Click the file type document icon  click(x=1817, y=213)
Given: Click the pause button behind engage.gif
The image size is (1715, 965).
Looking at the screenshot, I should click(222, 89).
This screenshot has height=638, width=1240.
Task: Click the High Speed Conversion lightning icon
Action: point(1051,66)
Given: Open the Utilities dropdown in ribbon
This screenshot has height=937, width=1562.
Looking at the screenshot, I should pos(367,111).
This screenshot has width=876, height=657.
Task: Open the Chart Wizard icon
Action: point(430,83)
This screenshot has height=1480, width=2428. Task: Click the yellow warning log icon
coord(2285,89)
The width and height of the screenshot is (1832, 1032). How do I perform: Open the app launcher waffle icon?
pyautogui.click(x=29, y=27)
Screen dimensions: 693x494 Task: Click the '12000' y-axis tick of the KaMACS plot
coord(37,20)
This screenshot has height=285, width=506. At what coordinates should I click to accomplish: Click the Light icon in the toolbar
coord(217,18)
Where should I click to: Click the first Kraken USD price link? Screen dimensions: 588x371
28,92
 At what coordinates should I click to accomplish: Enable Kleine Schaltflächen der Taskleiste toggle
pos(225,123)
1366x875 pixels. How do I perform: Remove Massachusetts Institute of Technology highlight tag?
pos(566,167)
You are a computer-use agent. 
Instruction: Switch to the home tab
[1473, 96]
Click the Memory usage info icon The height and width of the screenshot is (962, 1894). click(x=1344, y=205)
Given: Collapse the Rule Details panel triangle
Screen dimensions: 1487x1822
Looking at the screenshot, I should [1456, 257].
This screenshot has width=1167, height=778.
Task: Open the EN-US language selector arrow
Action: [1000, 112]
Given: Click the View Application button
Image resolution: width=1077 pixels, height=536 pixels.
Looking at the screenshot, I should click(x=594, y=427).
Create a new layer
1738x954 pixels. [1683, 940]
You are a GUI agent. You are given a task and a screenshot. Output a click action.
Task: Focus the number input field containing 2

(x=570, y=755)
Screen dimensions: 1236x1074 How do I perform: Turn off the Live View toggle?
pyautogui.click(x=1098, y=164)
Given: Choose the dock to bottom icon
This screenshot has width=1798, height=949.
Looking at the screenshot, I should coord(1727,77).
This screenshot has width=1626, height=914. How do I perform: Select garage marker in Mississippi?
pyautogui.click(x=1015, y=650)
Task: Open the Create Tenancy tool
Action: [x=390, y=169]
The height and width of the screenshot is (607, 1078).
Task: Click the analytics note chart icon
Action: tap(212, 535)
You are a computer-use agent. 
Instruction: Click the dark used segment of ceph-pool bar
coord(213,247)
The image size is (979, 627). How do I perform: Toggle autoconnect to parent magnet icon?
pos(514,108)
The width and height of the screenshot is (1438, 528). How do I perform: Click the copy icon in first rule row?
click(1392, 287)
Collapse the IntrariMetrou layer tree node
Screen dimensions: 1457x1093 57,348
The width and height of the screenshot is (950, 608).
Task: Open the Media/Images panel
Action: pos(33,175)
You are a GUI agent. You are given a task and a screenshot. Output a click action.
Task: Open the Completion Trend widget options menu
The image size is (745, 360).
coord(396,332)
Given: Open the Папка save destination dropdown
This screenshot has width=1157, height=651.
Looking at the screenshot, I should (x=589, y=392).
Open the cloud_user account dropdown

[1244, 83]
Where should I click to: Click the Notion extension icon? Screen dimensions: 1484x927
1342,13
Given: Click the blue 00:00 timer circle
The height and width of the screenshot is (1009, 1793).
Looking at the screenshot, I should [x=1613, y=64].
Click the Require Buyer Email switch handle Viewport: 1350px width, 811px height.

-------

Task instructions -
Exactly as shown above, return all of the entries.

Problem solution -
Click the file type document icon  click(x=1817, y=213)
Given: Click the pause button behind engage.gif
The image size is (1715, 965).
Looking at the screenshot, I should click(222, 89).
This screenshot has height=638, width=1240.
Task: Click the High Speed Conversion lightning icon
Action: point(1051,66)
Given: Open the Utilities dropdown in ribbon
This screenshot has height=937, width=1562.
Looking at the screenshot, I should pos(367,111).
This screenshot has width=876, height=657.
Task: Open the Chart Wizard icon
Action: point(430,83)
This screenshot has height=1480, width=2428. Task: Click the yellow warning log icon
coord(2285,89)
The width and height of the screenshot is (1832, 1032). How do I perform: Open the app launcher waffle icon?
pyautogui.click(x=29, y=27)
Screen dimensions: 693x494 Task: Click the '12000' y-axis tick of the KaMACS plot
coord(37,20)
This screenshot has height=285, width=506. At what coordinates should I click to accomplish: Click the Light icon in the toolbar
coord(217,18)
Where should I click to: Click the first Kraken USD price link? Screen dimensions: 588x371
28,92
 At what coordinates should I click to accomplish: Enable Kleine Schaltflächen der Taskleiste toggle
pos(225,123)
1366x875 pixels. How do I perform: Remove Massachusetts Institute of Technology highlight tag?
pos(566,167)
You are a computer-use agent. 
Instruction: Switch to the home tab
[1473, 96]
Click the Memory usage info icon The height and width of the screenshot is (962, 1894). click(x=1344, y=205)
Given: Collapse the Rule Details panel triangle
Screen dimensions: 1487x1822
Looking at the screenshot, I should [1456, 257].
This screenshot has width=1167, height=778.
Task: Open the EN-US language selector arrow
Action: [1000, 112]
Given: Click the View Application button
Image resolution: width=1077 pixels, height=536 pixels.
Looking at the screenshot, I should click(x=594, y=427).
Create a new layer
1738x954 pixels. [1683, 940]
You are a GUI agent. You are given a task and a screenshot. Output a click action.
Task: Focus the number input field containing 2

(x=570, y=755)
Screen dimensions: 1236x1074 How do I perform: Turn off the Live View toggle?
pyautogui.click(x=1098, y=164)
Given: Choose the dock to bottom icon
This screenshot has width=1798, height=949.
Looking at the screenshot, I should coord(1727,77).
This screenshot has width=1626, height=914. How do I perform: Select garage marker in Mississippi?
pyautogui.click(x=1015, y=650)
Task: Open the Create Tenancy tool
Action: [x=390, y=169]
The height and width of the screenshot is (607, 1078).
Task: Click the analytics note chart icon
Action: tap(212, 535)
You are a computer-use agent. 
Instruction: Click the dark used segment of ceph-pool bar
coord(213,247)
The image size is (979, 627). How do I perform: Toggle autoconnect to parent magnet icon?
pos(514,108)
The width and height of the screenshot is (1438, 528). How do I perform: Click the copy icon in first rule row?
click(1392, 287)
Collapse the IntrariMetrou layer tree node
Screen dimensions: 1457x1093 57,348
The width and height of the screenshot is (950, 608).
Task: Open the Media/Images panel
Action: pos(33,175)
You are a GUI agent. You are given a task and a screenshot. Output a click action.
Task: Open the Completion Trend widget options menu
The image size is (745, 360).
coord(396,332)
Given: Open the Папка save destination dropdown
This screenshot has width=1157, height=651.
Looking at the screenshot, I should (x=589, y=392).
Open the cloud_user account dropdown

[1244, 83]
Where should I click to: Click the Notion extension icon? Screen dimensions: 1484x927
1342,13
Given: Click the blue 00:00 timer circle
The height and width of the screenshot is (1009, 1793).
Looking at the screenshot, I should [x=1613, y=64].
Click the Require Buyer Email switch handle Viewport: 1350px width, 811px height.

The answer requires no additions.